You are viewing a plain text version of this content. The canonical link for it is here.
Posted to user@lucy.apache.org by Anil Pachuri <an...@yahoo.com> on 2014/03/02 23:18:31 UTC
[lucy-user] synonym terms
Hi there,
How should one handle synonym terms in Lucy? I wonder if expanding the query (e.g. terms separated by 'OR') is the best way to do this. Is there a built-in function/sample code available in Lucy that shows how to handle synonym terms at the index level? Please advise.
TIA!
AP
Re: [lucy-user] synonym terms
Posted by Anil Pachuri <an...@yahoo.com>.
Very helpful and clear reply. Thanks a lot, Peter.
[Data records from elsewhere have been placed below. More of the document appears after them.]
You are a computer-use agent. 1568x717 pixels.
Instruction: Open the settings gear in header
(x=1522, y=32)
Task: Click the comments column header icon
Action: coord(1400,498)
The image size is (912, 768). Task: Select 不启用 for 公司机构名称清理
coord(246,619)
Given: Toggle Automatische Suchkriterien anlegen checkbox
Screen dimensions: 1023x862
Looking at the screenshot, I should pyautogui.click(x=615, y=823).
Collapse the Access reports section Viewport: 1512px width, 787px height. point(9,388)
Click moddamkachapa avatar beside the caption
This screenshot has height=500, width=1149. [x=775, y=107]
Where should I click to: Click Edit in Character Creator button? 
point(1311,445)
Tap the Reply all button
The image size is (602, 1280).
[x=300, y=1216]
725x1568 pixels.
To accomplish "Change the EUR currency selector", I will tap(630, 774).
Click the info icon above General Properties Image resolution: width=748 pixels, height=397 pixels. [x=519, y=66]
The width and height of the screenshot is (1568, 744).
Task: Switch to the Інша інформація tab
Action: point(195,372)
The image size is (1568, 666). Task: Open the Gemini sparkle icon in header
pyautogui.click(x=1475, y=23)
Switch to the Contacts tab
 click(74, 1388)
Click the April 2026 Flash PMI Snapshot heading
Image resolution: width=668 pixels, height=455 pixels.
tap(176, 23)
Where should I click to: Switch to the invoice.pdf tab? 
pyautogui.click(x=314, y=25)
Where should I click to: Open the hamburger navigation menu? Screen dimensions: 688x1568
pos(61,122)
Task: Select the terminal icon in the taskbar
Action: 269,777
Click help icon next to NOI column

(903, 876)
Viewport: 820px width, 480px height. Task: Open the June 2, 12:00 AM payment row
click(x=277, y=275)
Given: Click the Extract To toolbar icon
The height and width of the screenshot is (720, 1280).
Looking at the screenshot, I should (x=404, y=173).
On Monday, March 3, 2014 2:22 PM, Peter Karman <pe...@peknet.com> wrote:
On 3/2/14 4:18 PM, Anil Pachuri wrote:
> Hi there,
>
> How should one handle synonym terms in Lucy? I wonder if expanding
> the query (e.g. terms separated by 'OR') is the best way to do this.
> Is there a built-in function/sample code available in Lucy that shows
> how to handle synonym terms at the index level? Please advise.
>
As you allude, there are two ways to solve the problem: at index time,
or at search time.
There are trade-offs to both; I prefer to do as much at index time as
possible, for a couple of reasons. One, stuffing the index with extra
data at index time means the search-time code doesn't have to work
harder (running a long OR'd string, e.g.). Two, it makes debugging
easier IME, because standard searching code gets the same results as
customized searching code. E.g., you can dump a lexicon to see exactly
what is in the index, synonyms included. OTOH, see the caveats below.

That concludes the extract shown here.